20.1. Uit artikel 6:13 van de Awb vloeit voort dat een belanghebbende geen beroep kan instellen tegen onderdelen van een besluit waarover hij geen zienswijze naar voren heeft gebracht, tenzij hem redelijkerwijs niet kan worden verweten dit te hebben nagelaten. In de zienswijze heeft [appellant sub 5] zich gericht tegen de planregeling voor het gehele perceel [locatie 5]. Binnen de door de wet en de goede procesorde begrensde mogelijkheden staat geen rechtsregel eraan in de weg dat bij de beoordeling van het beroep gronden worden betrokken die na het nemen van het bestreden besluit zijn aangevoerd en niet als zodanig in de uniforme openbare voorbereidingsprocedure met betrekking tot het desbetreffende besluitonderdeel naar voren zijn gebracht. Nu het gehele perceel object was van de zienswijze heeft [appellant sub 5] derhalve de mogelijkheid om tegen de planregeling voor dit perceel nieuwe argumenten aan te voeren en bestaat er geen aanleiding het beroep in zoverre niet-ontvankelijk te verklaren.

21. [appellant sub 5] voert aan dat hij op het noordelijke deel van het perceel met de bestemming "Bedrijf" een aantal paarden houdt. Het vorige bestemmingsplan bevatte volgens hem geen beperking van het aantal te houden dieren. In het voorliggende plan is het aantal dieren evenwel beperkt tot zes, waardoor een rendabele bedrijfsexploitatie als paardenhouderij volgens hem niet meer mogelijk is. Voor zover de raad zich hierbij beroept op het aantal paarden op het perceel in de bestaande situatie en de geldende milieuvergunning stelt [appellant sub 5] dat deze onvoldoende aanleiding vormen om de gebruiksmogelijkheden ten opzichte van het vorige plan te beperken. Indien hij zou besluiten om een volwaardige paardenhouderij uit te oefenen op het perceel zou deze vallen onder het Besluit landbouw milieubeheer en dus uit milieuoogpunt zonder meer mogelijk zijn. De bouwmogelijkheden op het perceel zijn gelet op het door hem gewenste gebruik ten onrechte beperkt ten opzichte van het vorige plan. Hierdoor worden de mogelijkheden om paarden te houden beperkt.

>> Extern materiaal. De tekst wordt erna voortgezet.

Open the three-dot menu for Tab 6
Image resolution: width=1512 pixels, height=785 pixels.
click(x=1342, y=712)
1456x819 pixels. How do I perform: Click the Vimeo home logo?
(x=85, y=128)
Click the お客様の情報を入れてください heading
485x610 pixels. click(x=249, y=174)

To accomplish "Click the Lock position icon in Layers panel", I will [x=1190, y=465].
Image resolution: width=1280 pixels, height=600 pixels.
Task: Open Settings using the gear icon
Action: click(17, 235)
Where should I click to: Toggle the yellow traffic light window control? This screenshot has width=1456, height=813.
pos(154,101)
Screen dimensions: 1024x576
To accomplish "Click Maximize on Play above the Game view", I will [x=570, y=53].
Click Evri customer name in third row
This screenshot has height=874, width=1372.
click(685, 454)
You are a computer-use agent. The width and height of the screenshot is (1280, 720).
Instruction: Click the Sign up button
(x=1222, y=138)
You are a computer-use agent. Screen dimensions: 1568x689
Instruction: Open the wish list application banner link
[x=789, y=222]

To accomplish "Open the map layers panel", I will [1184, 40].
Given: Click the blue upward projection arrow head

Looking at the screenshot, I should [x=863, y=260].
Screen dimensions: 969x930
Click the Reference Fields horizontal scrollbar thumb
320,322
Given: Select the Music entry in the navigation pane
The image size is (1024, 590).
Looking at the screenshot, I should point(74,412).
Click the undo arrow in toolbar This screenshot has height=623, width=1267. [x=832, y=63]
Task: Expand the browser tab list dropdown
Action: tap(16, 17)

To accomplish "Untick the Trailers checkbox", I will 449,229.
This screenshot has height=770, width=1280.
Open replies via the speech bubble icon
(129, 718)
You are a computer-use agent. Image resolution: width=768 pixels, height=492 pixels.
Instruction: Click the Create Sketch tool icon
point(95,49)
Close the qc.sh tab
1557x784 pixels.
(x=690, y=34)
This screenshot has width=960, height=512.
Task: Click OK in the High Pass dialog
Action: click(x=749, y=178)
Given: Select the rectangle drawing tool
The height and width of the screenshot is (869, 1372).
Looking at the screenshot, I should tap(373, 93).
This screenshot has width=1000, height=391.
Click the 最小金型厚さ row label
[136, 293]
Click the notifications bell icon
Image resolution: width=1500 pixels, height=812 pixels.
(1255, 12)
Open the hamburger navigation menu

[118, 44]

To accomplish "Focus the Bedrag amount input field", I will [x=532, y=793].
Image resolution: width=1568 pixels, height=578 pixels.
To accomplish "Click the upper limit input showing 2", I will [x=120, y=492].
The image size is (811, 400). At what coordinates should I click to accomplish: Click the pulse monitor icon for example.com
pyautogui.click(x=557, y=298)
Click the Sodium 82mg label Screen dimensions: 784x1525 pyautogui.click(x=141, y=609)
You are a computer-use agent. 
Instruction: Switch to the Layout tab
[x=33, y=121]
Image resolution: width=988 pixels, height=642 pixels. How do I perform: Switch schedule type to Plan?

21.1. De raad betoogt dat het bedrijfsmatig houden van dieren op het perceel [locatie 5] onder het vorige bestemmingsplan niet mogelijk was. Bij de vaststelling van het voorliggende plan is rekening gehouden met de milieuvergunning, waarin zes dieren worden toegestaan. Een rechtstreekse bestemming voor een bedrijfsmatige paardenhouderij is, bij gebrek aan concrete plannen die getoetst kunnen worden op verkeers- en andere effecten voor de omgeving, volgens de raad onwenselijk.

21.2. Het noordelijke deel van het perceel [locatie 5] heeft de bestemming "Bedrijf" en de aanduiding "specifieke vorm van bedrijf-55".

Ingevolge artikel 6, lid 6.1, onder 6.1.2, sub a, van de planregels is op de gronden met deze bestemming en aanduiding uitsluitend opslag en stalling toegestaan. Hierbij mogen maximaal zes dieren op het perceel worden gehouden.

In het vorige plan heeft het noordelijke deel van het perceel

[locatie 5] de bestemming "Bedrijven" en de aanduiding "B24".

Ingevolge artikel 16, eerste lid, onder a, van de planvoorschriften van dat plan zijn de op de plankaart als "Bedrijven" aangewezen gronden bestemd voor bedrijven, met de nadere bestemming die hierna is vermeld bij de code, waarmee het desbetreffende bestemmingsvlak op de plankaart is aangeduid.

Uit de hier onder staande tabel volgt dat bij de code "B24" de nadere bestemming opslag- en stallingsbedrijf hoort.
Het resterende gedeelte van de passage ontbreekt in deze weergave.